Member of the Michigan House of Representatives from the 87th district
- In office January 1, 2011 – December 31, 2016
- Preceded by: Brian Calley
- Succeeded by: Julie Calley

Personal details
- Party: Republican
- Spouse: Shelly Callton
- Profession: Chiropractor / Politician

= Mike Callton =

American politician (born 1958)

Michael N. Callton, D.C. (born 1958) was the Republican State Representative representing the 87th District. He is also a practicing Chiropractor in his home town of Nashville, MI. He was elected in 2010 to the Michigan House of Representatives, and served as Vice Chair of the House Health Policy Committee, and was a member of the Insurance Policy Committee and the House Military, Veterans' Affairs & Homeland Security Committee.

==Biography==
Callton is the owner of Nashville Chiropractic Center. Prior to being elected to the State House, Callton served six years on the Barry County Commission. He also served as a member of the Nashville Village Council as well as the Maple Valley Board of Education. Callton earned a biology degree from Michigan State University in 1981; going on to serve in the U.S. Army from 1982 to 1985. After leaving the army, he went on to earn a Doctorate of Chiropractic from the National University of Health Sciences in 1989. In 2013 he won the Michigan Association of Chiropractors' Chiropractor of the Year award.

==Legislative Work==

===Medical Marijuana===
Representative Callton has worked on refining Michigan's Medical Marihuana Law, and has sponsored bills relating to patient safety. On January 26, 2012, Callton, along with Michigan's 5th Circuit Court Judge Amy McDowell and Medical Marihuana Activist Ken Bayer, held a discussion panel-style townhall in Hastings, MI, which was well attended.

Callton also introduced HB 5580 of 2012, a bill to create and regulate "Provisioning Centers," a form of Medical Marihuana Dispensary. This bill would put the power to authorize dispensaries into the hands of the local municipal or township governments, and allow for these "Provisioning Centers" to buy overage from registered patients, and allow for the resale to other qualified patients.

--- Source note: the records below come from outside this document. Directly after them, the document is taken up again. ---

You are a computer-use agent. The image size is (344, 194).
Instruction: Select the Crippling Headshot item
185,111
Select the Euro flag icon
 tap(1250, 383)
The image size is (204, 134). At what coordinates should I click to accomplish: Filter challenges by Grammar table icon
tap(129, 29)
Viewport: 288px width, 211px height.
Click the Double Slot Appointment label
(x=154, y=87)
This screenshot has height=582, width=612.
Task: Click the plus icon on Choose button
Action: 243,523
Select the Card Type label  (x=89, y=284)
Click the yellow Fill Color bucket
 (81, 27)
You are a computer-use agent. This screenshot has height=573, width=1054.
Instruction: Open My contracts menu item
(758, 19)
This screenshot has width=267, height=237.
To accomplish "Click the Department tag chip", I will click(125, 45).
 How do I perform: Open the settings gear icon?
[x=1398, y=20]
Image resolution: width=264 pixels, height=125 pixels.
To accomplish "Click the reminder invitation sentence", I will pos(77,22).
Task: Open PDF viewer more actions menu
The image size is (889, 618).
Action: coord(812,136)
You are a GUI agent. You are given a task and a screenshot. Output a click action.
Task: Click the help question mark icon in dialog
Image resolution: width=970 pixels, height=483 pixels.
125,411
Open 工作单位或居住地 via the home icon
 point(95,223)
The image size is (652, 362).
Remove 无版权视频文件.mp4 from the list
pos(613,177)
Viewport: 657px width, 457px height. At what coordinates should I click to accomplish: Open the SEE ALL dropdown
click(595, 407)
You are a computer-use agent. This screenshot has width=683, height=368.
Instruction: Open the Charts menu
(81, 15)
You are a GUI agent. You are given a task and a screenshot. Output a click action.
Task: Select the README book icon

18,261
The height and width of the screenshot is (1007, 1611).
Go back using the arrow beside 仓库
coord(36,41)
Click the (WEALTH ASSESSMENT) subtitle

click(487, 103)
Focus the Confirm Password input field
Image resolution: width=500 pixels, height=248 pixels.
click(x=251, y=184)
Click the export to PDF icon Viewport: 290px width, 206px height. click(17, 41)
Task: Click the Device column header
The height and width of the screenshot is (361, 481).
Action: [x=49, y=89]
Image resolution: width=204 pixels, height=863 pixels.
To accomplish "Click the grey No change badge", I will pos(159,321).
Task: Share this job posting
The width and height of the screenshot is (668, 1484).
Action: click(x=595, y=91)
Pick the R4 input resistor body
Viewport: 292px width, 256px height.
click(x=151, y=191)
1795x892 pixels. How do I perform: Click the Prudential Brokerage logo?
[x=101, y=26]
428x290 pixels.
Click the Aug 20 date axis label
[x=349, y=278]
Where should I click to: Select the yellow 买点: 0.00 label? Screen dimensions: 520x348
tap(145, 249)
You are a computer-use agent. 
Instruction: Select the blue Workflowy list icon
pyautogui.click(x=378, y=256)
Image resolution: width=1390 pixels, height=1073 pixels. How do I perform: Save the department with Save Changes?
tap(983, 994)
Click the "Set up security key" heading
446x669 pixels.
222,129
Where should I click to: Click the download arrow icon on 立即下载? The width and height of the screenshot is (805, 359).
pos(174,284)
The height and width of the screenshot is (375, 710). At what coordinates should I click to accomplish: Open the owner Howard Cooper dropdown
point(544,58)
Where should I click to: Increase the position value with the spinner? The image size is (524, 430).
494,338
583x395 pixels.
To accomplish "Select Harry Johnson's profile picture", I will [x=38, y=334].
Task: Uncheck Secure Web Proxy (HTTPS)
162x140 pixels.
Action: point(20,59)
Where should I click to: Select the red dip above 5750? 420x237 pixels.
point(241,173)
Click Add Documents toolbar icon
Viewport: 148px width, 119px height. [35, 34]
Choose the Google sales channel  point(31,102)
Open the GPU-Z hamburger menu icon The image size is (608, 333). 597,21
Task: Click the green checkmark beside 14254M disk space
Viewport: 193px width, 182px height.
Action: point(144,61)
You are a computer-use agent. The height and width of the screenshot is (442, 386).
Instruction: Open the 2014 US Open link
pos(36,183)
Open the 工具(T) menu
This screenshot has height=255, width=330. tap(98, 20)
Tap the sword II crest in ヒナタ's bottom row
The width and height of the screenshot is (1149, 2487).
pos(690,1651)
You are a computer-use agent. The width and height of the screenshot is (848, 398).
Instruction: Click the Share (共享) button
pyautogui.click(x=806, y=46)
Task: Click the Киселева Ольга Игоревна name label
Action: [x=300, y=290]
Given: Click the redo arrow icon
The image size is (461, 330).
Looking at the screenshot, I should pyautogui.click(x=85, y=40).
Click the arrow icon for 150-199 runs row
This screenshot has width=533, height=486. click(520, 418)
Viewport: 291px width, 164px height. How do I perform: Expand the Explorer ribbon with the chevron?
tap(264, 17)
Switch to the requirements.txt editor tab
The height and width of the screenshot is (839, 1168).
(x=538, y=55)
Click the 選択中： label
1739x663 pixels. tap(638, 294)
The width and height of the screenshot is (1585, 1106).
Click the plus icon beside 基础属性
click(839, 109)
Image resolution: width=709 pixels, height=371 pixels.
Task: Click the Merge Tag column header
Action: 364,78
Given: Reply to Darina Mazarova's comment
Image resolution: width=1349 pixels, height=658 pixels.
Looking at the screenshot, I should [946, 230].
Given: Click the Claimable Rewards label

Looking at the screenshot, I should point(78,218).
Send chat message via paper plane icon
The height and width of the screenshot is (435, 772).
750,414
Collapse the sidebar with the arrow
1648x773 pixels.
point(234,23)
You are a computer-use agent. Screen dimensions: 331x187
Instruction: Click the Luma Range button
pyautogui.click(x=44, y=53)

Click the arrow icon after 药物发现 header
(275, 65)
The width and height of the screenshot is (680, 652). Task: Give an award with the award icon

===Presidential Citizenship Verification Bill===
In 2011, Callton sponsored legislation to enforce citizenship requirements on presidential candidates by requiring the Secretary of State to verify that all presidential candidates meet the constitutional requirement of "Natural born" by presenting their birth certificate before being placed on the ballot.

==Controversy==
In June 2012, while speaking on the House Floor in opposition to a bill package dealing with abortion, Representative Lisa Brown invoked her Jewish faith as a point of debate on the subject. She concluded with the comment, "Mr. Speaker, I'm flattered that you're all so interested in my vagina, but 'no' means 'no.'" Majority Floor Leader Jim Stamas, R-Midland, determined Brown's comments violated the decorum of the House and barred her from speaking for a one-day period. Brown was gaveled off the floor and prohibited from speaking along with Representative Barb Byrum, who proposed a ban on vasectomies. On June 14, the Detroit News quoted Callton's take on Brown's comments. "What she said was offensive ... It was so offensive, I don't even want to say it in front of women. I would not say that in mixed company," he said. "It's just an extremely offensive statement." Callton, who is also Jewish, said he consulted his rabbi and believes Brown's interpretation of the Talmud as it relates to abortion is incorrect.

The bill that prompted Brown's comments was passed by a vote of 70-39 with one representative not voting.